The intervention was not always successful at increasing the target parameter within 3 hours of initiating treatment, and a very interesting post-hoc analysis is presented, which shows that the BP and BF group babies who never received intervention had very low rates of IVH, (3% vs 6%) but those who had a successful increase in their BF did better than those who had a failed application of the protocol (i.e. BF stayed low at 3 hours of intervention) whereas the low BP babies who continued to have a BP below GA at 3 hours of age did better than those in whom BP increased.

This obviously has to be interpreted with a great deal of care, but does suggest several possible interpretations.
This study helps in calculating sample sizes for future trials, 11 of the 39 IVHs occurred in babies who had no cardiovascular intervention. I don’t have any way of calculating how many of those babies had both normal BF and normal BP throughout the trial, but a baby who stayed above both thresholds throughout 72 would have had no change in management. If we guess that about 40-50% of babies will have no cardiovascular intervention regardless of which group they are in, and perhaps 25% of IVH occurs in those babies, then that impacts the numbers of babies required for a trial to show that intervention algorithm reduces IVH frequency. It is complicated, of course, because some babies with low BP will have normal flow, and vice versa.

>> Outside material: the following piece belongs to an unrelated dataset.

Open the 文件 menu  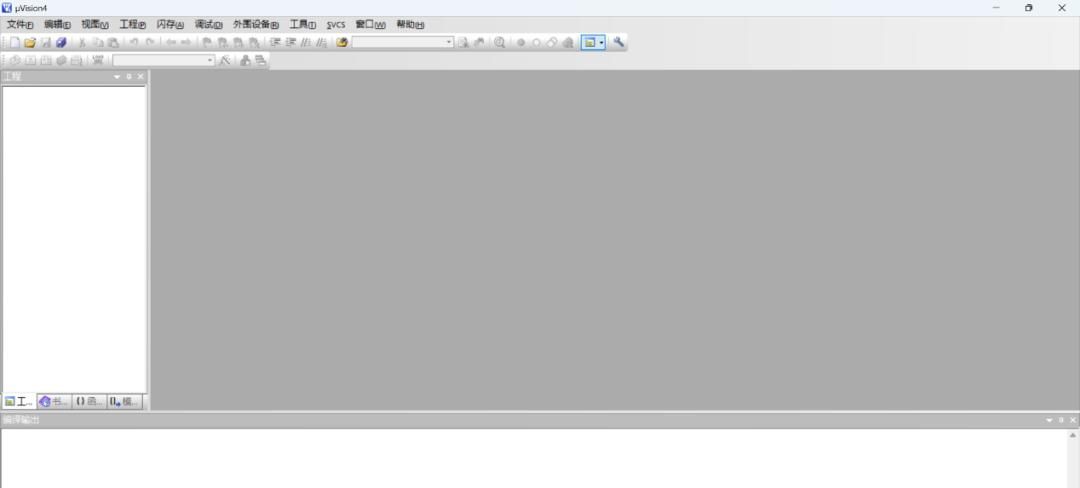(x=19, y=24)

I think this trial is clearly not enough evidence for a universal change in practice, but it is strong evidence that we need to do more investigations of this way of managing cardiovascular support in the newborn. Refinement of the protocols, comparison with other indicators of perfusion (perhaps cerebral NIRS, perhaps perfusion index) and a larger sample size, or perhaps concentrating on the babies at highest risk, are needed to answer the vitally important questions posed by this study.
I wonder how well toe temperature would correlate with bloodflow measured this way
There are a few studies looking at toe temperature, or at least the difference between core and skin temperatures, they suggest that it might be a very useful early marker of late-onset sepsis.
I’m not sure how useful it would be as a measure of systemic perfusion, but is probably worth further investigation, especially as it doesn’t take any new equipment.